Mrs. Wood rolled up her sleeves, put away her pretty peppers, and talking vigorously all the time, prepared some refreshments for her guest.

A table was set under the apple-tree, a snowy cotton cloth spread over it, and yellow butter, tempting as Goshen's, and a loaf of fresh bread, and honey amber-hued, and buttermilk, and cider, and stewed pears, and a dish of ripe red apples crowned the board.

The air was laden with the fragrance it stole in crossing a hayfield beyond the road, the bees darted in and out of their hives, and a peacock spread his iridescent feathers to catch the level yellow rays of the setting sun, and from the distant millpond came the gabble of geese, as the noisy fleet breasted the ripples.
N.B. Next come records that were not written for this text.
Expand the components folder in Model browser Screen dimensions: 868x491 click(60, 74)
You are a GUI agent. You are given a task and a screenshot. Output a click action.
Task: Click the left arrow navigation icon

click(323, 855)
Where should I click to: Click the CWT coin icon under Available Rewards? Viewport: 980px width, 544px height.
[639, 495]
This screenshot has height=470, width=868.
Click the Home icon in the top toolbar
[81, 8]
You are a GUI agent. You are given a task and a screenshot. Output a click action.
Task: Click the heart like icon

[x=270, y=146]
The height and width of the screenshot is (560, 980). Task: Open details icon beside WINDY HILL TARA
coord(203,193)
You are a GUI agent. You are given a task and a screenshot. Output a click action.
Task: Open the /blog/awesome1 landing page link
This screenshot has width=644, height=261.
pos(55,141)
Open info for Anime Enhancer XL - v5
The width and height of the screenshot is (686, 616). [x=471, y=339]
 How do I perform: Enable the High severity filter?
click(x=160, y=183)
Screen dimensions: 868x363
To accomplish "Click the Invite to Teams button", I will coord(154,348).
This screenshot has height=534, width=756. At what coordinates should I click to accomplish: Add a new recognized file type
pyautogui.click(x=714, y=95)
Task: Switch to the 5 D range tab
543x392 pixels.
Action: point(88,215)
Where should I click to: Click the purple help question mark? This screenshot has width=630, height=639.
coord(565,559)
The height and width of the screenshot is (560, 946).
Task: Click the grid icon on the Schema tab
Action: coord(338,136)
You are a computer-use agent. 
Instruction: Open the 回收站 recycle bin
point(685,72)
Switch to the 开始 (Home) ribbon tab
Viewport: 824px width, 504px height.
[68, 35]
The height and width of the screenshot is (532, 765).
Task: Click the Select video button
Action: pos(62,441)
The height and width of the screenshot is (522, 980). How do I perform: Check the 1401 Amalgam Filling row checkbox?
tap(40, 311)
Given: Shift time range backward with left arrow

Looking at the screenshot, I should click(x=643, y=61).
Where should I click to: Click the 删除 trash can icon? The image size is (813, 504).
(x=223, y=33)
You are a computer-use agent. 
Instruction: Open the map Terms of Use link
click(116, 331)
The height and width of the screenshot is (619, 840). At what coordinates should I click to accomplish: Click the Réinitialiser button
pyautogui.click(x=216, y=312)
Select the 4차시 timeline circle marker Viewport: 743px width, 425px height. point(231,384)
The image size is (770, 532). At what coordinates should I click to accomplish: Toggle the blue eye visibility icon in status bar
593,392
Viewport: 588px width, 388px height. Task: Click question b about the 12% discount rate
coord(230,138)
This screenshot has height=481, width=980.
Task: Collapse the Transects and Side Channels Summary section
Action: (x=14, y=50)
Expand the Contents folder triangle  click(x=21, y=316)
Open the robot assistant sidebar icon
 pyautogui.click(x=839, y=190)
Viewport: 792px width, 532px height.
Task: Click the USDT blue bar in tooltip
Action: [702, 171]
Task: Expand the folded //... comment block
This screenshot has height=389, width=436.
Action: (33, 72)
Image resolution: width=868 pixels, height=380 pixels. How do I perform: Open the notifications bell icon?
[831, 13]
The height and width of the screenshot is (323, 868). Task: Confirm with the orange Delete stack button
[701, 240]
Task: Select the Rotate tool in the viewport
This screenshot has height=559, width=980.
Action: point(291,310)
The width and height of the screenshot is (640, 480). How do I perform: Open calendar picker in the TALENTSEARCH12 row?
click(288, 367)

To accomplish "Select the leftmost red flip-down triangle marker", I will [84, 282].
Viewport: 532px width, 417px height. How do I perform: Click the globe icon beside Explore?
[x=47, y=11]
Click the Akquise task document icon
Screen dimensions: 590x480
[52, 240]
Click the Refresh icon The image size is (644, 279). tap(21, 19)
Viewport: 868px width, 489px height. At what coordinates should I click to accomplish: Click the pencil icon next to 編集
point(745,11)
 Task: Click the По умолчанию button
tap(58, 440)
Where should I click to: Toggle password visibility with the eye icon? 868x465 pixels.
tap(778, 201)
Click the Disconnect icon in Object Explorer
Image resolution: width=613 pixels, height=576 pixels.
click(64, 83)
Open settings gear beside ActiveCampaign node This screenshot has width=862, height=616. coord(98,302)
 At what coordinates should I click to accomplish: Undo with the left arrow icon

Speckle, who had been driven to the gate for Edna's inspection, stood close to the paling, thrusting her pearly horns through the cracks, and watching the party at the table with her large, liquid, beautiful, earnest eyes; and afar off Lookout rose solemn and sombre.

"Edna, you eat nothing. What ails you, child! They say too much brainwork is not healthy, and I reckon you study too hard. Better stay here with me, honey, and run around the woods and get some red in your face, and churn and spin and drink buttermilk, and get plump, and go chestnutting with my children. Goodness knows they are strong enough and hearty enough, and too much study will never make shads of them: for they won't work their brains, even to learn the multiplication table. See here, Edna, if you will stay a while with me, I will give Speckle to you."

"Thank you, dear Mrs. Wood, I wish I could; but the lady who engaged me to teach her children, wrote that I was very much needed; and, consequently, I must hurry on. Speckle is a perfect little beauty, but I would not be so selfish as to take her away from you."

Clouds began to gather in the southwest, and as the covered cart was brought to the gate, a distant mutter of thunder told that a storm was brewing.

Mrs. Wood and her two children accompanied the orphan, and as they drove through the woods, myriads of fireflies starred the gloom. It was dark when they reached the station, and Willis brought the trunks from the hotel, and found seats for the party in the cars, which were rapidly filling with passengers. Presently the down-train from Knoxville came thundering in, and the usual rush and bustle ensued.

Mrs. Wood gave the orphan a hearty kiss and warm embrace, and bidding her "Be sure to write soon, and say how you are getting along!" the kind-hearted woman left the cars, wiping her eyes with the corner of her apron.

At last the locomotive signalled that all was ready; and as the train moved on, Edna caught a glimpse of a form standing under a lamp, leaning with folded arms against the post—a form strangely like Mr. Murray's. She leaned out and watched it till the cars swept round a curve, and lamp and figure and village vanished. How could he possibly be in Chattanooga? The conjecture was absurd; she was the victim of some optical illusion. With a long, heavily-drawn sigh, she leaned against the window-frame and looked at the dark mountain mass looming behind her; and after a time, when the storm drew nearer, she saw it only now and then, as

"A vivid, vindictive, and serpentine flash
Gored the darkness, and shore it across with a gash."